__EXERCISE DIRECTIONS__. Would you give the entries below again, precisely as they are written?

[Saved data entries]
-- Opening Marker --

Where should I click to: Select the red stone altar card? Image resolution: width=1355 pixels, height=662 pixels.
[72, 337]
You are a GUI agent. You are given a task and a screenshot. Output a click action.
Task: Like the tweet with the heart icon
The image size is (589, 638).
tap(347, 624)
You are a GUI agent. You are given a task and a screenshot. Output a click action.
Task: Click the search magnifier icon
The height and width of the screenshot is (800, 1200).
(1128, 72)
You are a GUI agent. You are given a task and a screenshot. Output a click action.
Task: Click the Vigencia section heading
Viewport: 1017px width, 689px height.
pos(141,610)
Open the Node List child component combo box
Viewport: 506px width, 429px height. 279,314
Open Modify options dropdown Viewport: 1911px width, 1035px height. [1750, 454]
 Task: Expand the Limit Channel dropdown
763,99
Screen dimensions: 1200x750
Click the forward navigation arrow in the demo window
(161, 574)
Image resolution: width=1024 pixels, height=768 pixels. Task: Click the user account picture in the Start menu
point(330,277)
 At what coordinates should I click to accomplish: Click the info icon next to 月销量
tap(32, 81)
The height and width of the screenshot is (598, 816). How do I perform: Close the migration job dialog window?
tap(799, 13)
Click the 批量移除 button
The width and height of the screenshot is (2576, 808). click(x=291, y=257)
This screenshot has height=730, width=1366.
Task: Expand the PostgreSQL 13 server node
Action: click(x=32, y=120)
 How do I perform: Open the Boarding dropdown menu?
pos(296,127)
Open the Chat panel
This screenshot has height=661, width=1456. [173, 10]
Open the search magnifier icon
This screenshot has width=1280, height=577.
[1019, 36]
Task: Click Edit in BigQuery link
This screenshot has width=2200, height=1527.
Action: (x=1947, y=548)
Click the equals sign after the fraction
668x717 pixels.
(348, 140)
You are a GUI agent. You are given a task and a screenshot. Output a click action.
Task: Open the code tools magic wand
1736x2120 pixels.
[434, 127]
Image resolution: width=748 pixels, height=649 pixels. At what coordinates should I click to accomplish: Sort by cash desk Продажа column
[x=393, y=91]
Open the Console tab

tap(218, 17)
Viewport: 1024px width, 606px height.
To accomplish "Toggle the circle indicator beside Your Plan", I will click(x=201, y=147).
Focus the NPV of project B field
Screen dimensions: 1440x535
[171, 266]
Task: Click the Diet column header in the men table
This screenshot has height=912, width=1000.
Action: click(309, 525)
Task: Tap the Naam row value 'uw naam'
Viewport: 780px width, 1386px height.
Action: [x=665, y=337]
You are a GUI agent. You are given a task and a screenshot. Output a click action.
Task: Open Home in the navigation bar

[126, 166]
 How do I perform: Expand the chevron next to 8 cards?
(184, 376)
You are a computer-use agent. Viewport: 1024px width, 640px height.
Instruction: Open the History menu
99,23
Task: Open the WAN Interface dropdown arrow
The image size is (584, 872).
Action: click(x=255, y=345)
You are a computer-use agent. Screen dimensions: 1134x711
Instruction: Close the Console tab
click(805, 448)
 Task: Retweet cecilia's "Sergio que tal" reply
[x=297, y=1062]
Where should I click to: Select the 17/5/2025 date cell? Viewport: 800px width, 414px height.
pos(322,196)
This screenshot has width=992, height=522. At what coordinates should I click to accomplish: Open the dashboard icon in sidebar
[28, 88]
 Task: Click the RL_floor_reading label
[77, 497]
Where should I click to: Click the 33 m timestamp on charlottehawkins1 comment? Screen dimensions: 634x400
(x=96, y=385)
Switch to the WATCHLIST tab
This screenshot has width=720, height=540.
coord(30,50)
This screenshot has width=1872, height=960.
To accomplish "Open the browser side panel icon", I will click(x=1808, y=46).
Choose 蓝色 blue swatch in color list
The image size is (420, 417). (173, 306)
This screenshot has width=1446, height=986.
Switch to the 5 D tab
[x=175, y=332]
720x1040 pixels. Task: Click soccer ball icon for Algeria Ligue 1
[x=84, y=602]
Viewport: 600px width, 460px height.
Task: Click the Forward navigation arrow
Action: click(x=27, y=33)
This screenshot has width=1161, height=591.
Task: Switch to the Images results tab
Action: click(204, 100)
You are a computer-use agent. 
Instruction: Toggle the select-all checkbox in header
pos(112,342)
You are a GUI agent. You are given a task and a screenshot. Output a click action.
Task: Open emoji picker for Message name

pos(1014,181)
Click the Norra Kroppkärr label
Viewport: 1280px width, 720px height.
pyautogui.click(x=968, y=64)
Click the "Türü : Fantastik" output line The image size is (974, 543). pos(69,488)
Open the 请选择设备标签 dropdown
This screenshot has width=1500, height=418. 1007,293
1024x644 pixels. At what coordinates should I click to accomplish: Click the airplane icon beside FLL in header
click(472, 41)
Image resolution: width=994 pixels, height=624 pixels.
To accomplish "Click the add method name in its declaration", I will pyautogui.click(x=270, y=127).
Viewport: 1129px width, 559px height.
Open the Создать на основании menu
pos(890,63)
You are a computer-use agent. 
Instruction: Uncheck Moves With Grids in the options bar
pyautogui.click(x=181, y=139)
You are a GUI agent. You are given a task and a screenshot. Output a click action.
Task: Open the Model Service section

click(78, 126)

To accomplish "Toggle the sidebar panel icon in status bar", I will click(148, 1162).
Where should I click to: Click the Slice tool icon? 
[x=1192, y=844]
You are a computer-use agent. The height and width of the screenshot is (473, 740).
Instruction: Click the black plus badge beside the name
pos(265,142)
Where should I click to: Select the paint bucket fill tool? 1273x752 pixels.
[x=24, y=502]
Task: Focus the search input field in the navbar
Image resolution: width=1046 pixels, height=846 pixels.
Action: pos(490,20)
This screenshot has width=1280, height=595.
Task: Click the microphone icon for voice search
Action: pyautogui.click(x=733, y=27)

-- Closing Marker --

__RESPONSE__.
Where should I click to: Select the red stone altar card? Image resolution: width=1355 pixels, height=662 pixels.
[72, 337]
You are a GUI agent. You are given a task and a screenshot. Output a click action.
Task: Like the tweet with the heart icon
The image size is (589, 638).
tap(347, 624)
You are a GUI agent. You are given a task and a screenshot. Output a click action.
Task: Click the search magnifier icon
The height and width of the screenshot is (800, 1200).
(1128, 72)
You are a GUI agent. You are given a task and a screenshot. Output a click action.
Task: Click the Vigencia section heading
Viewport: 1017px width, 689px height.
pos(141,610)
Open the Node List child component combo box
Viewport: 506px width, 429px height. 279,314
Open Modify options dropdown Viewport: 1911px width, 1035px height. [1750, 454]
 Task: Expand the Limit Channel dropdown
763,99
Screen dimensions: 1200x750
Click the forward navigation arrow in the demo window
(161, 574)
Image resolution: width=1024 pixels, height=768 pixels. Task: Click the user account picture in the Start menu
point(330,277)
 At what coordinates should I click to accomplish: Click the info icon next to 月销量
tap(32, 81)
The height and width of the screenshot is (598, 816). How do I perform: Close the migration job dialog window?
tap(799, 13)
Click the 批量移除 button
The width and height of the screenshot is (2576, 808). click(x=291, y=257)
This screenshot has height=730, width=1366.
Task: Expand the PostgreSQL 13 server node
Action: click(x=32, y=120)
 How do I perform: Open the Boarding dropdown menu?
pos(296,127)
Open the Chat panel
This screenshot has height=661, width=1456. [173, 10]
Open the search magnifier icon
This screenshot has width=1280, height=577.
[1019, 36]
Task: Click Edit in BigQuery link
This screenshot has width=2200, height=1527.
Action: (x=1947, y=548)
Click the equals sign after the fraction
668x717 pixels.
(348, 140)
You are a GUI agent. You are given a task and a screenshot. Output a click action.
Task: Open the code tools magic wand
1736x2120 pixels.
[434, 127]
Image resolution: width=748 pixels, height=649 pixels. At what coordinates should I click to accomplish: Sort by cash desk Продажа column
[x=393, y=91]
Open the Console tab

tap(218, 17)
Viewport: 1024px width, 606px height.
To accomplish "Toggle the circle indicator beside Your Plan", I will click(x=201, y=147).
Focus the NPV of project B field
Screen dimensions: 1440x535
[171, 266]
Task: Click the Diet column header in the men table
This screenshot has height=912, width=1000.
Action: click(309, 525)
Task: Tap the Naam row value 'uw naam'
Viewport: 780px width, 1386px height.
Action: [x=665, y=337]
You are a GUI agent. You are given a task and a screenshot. Output a click action.
Task: Open Home in the navigation bar

[126, 166]
 How do I perform: Expand the chevron next to 8 cards?
(184, 376)
You are a computer-use agent. Viewport: 1024px width, 640px height.
Instruction: Open the History menu
99,23
Task: Open the WAN Interface dropdown arrow
The image size is (584, 872).
Action: click(x=255, y=345)
You are a computer-use agent. Screen dimensions: 1134x711
Instruction: Close the Console tab
click(805, 448)
 Task: Retweet cecilia's "Sergio que tal" reply
[x=297, y=1062]
Where should I click to: Select the 17/5/2025 date cell? Viewport: 800px width, 414px height.
pos(322,196)
This screenshot has width=992, height=522. At what coordinates should I click to accomplish: Open the dashboard icon in sidebar
[28, 88]
 Task: Click the RL_floor_reading label
[77, 497]
Where should I click to: Click the 33 m timestamp on charlottehawkins1 comment? Screen dimensions: 634x400
(x=96, y=385)
Switch to the WATCHLIST tab
This screenshot has width=720, height=540.
coord(30,50)
This screenshot has width=1872, height=960.
To accomplish "Open the browser side panel icon", I will click(x=1808, y=46).
Choose 蓝色 blue swatch in color list
The image size is (420, 417). (173, 306)
This screenshot has width=1446, height=986.
Switch to the 5 D tab
[x=175, y=332]
720x1040 pixels. Task: Click soccer ball icon for Algeria Ligue 1
[x=84, y=602]
Viewport: 600px width, 460px height.
Task: Click the Forward navigation arrow
Action: click(x=27, y=33)
This screenshot has width=1161, height=591.
Task: Switch to the Images results tab
Action: click(204, 100)
You are a computer-use agent. 
Instruction: Toggle the select-all checkbox in header
pos(112,342)
You are a GUI agent. You are given a task and a screenshot. Output a click action.
Task: Open emoji picker for Message name

pos(1014,181)
Click the Norra Kroppkärr label
Viewport: 1280px width, 720px height.
pyautogui.click(x=968, y=64)
Click the "Türü : Fantastik" output line The image size is (974, 543). pos(69,488)
Open the 请选择设备标签 dropdown
This screenshot has width=1500, height=418. 1007,293
1024x644 pixels. At what coordinates should I click to accomplish: Click the airplane icon beside FLL in header
click(472, 41)
Image resolution: width=994 pixels, height=624 pixels.
To accomplish "Click the add method name in its declaration", I will pyautogui.click(x=270, y=127).
Viewport: 1129px width, 559px height.
Open the Создать на основании menu
pos(890,63)
You are a computer-use agent. 
Instruction: Uncheck Moves With Grids in the options bar
pyautogui.click(x=181, y=139)
You are a GUI agent. You are given a task and a screenshot. Output a click action.
Task: Open the Model Service section

click(78, 126)

To accomplish "Toggle the sidebar panel icon in status bar", I will click(148, 1162).
Where should I click to: Click the Slice tool icon? 
[x=1192, y=844]
You are a computer-use agent. The height and width of the screenshot is (473, 740).
Instruction: Click the black plus badge beside the name
pos(265,142)
Where should I click to: Select the paint bucket fill tool? 1273x752 pixels.
[x=24, y=502]
Task: Focus the search input field in the navbar
Image resolution: width=1046 pixels, height=846 pixels.
Action: pos(490,20)
This screenshot has width=1280, height=595.
Task: Click the microphone icon for voice search
Action: pyautogui.click(x=733, y=27)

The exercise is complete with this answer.